VI. Other Allegations

• Indirect Infringement: The complaint alleges both induced and contributory infringement for all asserted patents. Inducement is based on allegations that Defendant provides instructions, user manuals, and technical support that encourage customers to use the Beacon® system in an infringing manner (Compl. ¶¶33, 54, 56). Contributory infringement is based on allegations that the Beacon® system is a material part of the claimed inventions, is especially adapted for infringing use, and is not a staple article of commerce with substantial non-infringing uses (Compl. ¶58).
• Willful Infringement: The complaint alleges willful infringement based on Defendant's alleged pre-suit knowledge of the patents. This knowledge is alleged to derive from two sources: (1) a series of notice letters sent by Plaintiff to Defendant beginning on October 3, 2019 (Compl. ¶38), and (2) the employment by Defendant of Dr. Anupam Singhal, who is a named inventor on all eight patents-in-suit and is alleged to have been involved in the development of the Beacon® system (Compl. ¶¶40, 55, 63).

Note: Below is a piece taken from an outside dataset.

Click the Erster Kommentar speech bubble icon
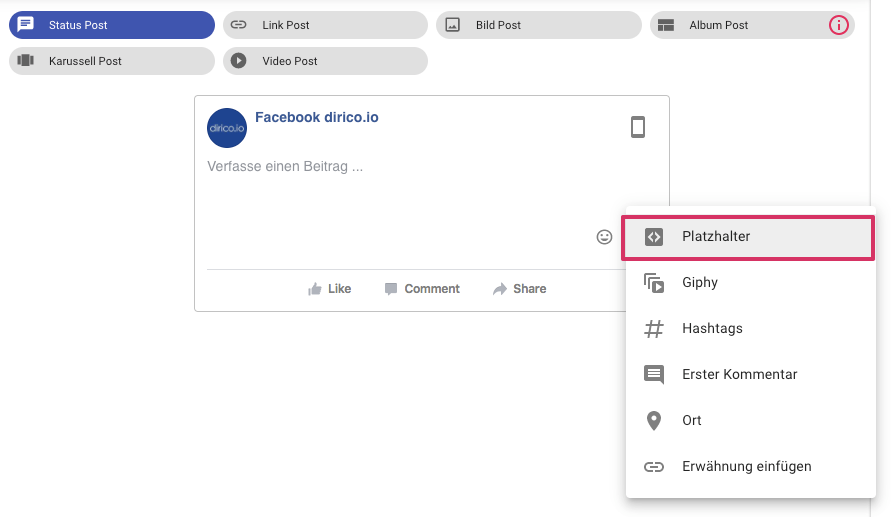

VII. Analyst’s Conclusion: Key Questions for the Case

• A core issue will be one of claim construction and scope: can the accused "NanoPen" chamber, which is described with a single "narrow opening," be found to meet the distinct structural limitations of the asserted claims? Specifically, this will involve determining whether a single opening can be both "an inlet, an outlet" (’812 patent) and whether passive exchange of reagents constitutes "flowing...via the aperture" (’494 patent).
• A second key question will be one of scienter and damages: what is the legal impact of the Defendant's alleged pre-suit knowledge, particularly through its employment of a named inventor on the patents-in-suit? The resolution of this issue will be central to the claims of indirect and willful infringement and could substantially affect the potential damages award.
• Finally, the case will present an evidentiary question of technical operation: does the accused system's method of detecting a "fluorescent bloom" to indicate a positive result satisfy the claim requirement of "measuring a binding interaction"? The court may need to determine if this constitutes a qualitative indication or a quantitative measurement, and which of these the claims require.